All-in-all, it suppresses the proper functioning of ecosystems, creating unhealthy living conditions, and global warming that is changing the climate of the world. We know the negative impact that the usage of fossil fuels have on our life-sustaining environment. There are environmentally friendly energy alternatives already developed. For as long as we refuse to adjust our pace of development in line with our capacity to generate clean energy, we will remain on a downward spiral of environmental neglect and self-destruction.
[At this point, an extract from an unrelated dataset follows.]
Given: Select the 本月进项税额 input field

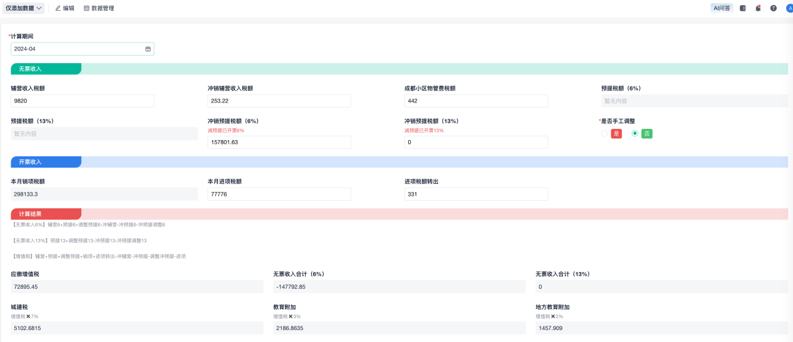Looking at the screenshot, I should 279,194.
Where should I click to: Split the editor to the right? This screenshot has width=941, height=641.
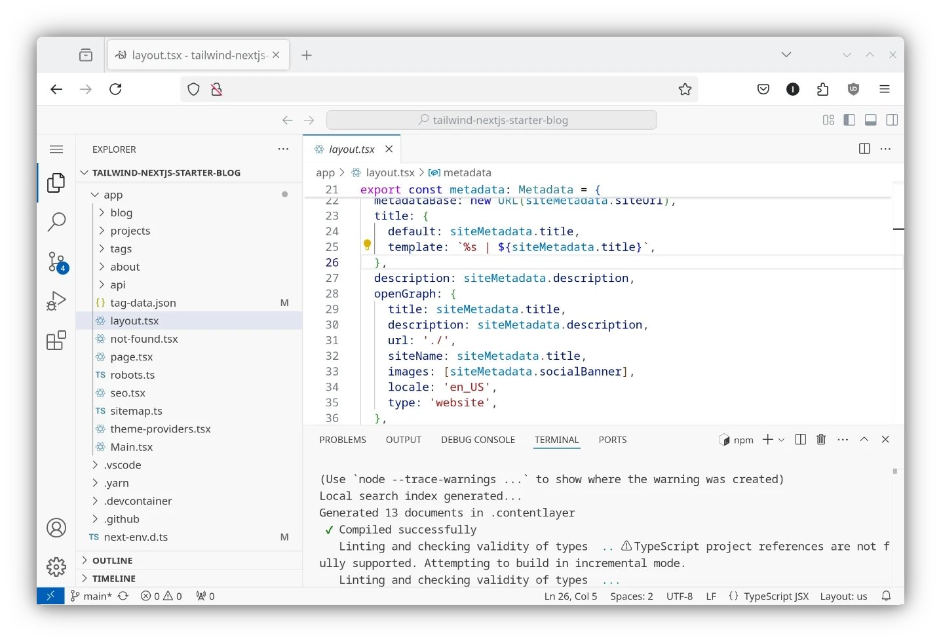point(864,149)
Figure 3.12: Out arrogant attitude of being  the dominant apex of nature  must change from an EGO-mindset to one of merely being  an ECO-sensitive link in the system of life.

The message is clear: because of our behaviour many of the building blocks of ecosystems are being jeopardized, and our very own existence is on the line. The sooner we learn and adapt to the directives of nature, the sooner we will be able to survive the looming environmental crisis.

The Worldwide Fund for Nature (WWF) has stated that one of the main reasons for the continued environmental deterioration is that people in general fail to recognize the value of services that ecosystems provide to the human population. As “ecological dominant” we are exploiting these to the point of exhaustion for our own comfort instead of slotting in harmoniously as part of the system. We should not consider ourselves as more important than any specie and should not claim any special privileges. Nature is not just there for us. We are also a part of nature.

“When the animals come to us,
asking for our help,
will we know what they are saying?
When the plants speak to us
in their delicate language,
will we be able to answer them?
When the planet herself
sings to us in our dreams,
will we be able to wake ourselves, and act?”
— Gary Lawless

The new science of biomimicry teaches that humans should look at nature for directives in their technological development. “Nature knows best.

And the Bible also echoes…

“..ask the animals, and they will teach you,
    or the birds in the sky, and they will tell you;
 or speak to the earth, and it will teach you,
    or let the fish in the sea inform you”.

 (From the Bible: Job 12 v 7)

Figure 3.13: Ecosystems suffer as a result of unsustainable human-induced practices like the indiscriminate hunting of the scaly anteater.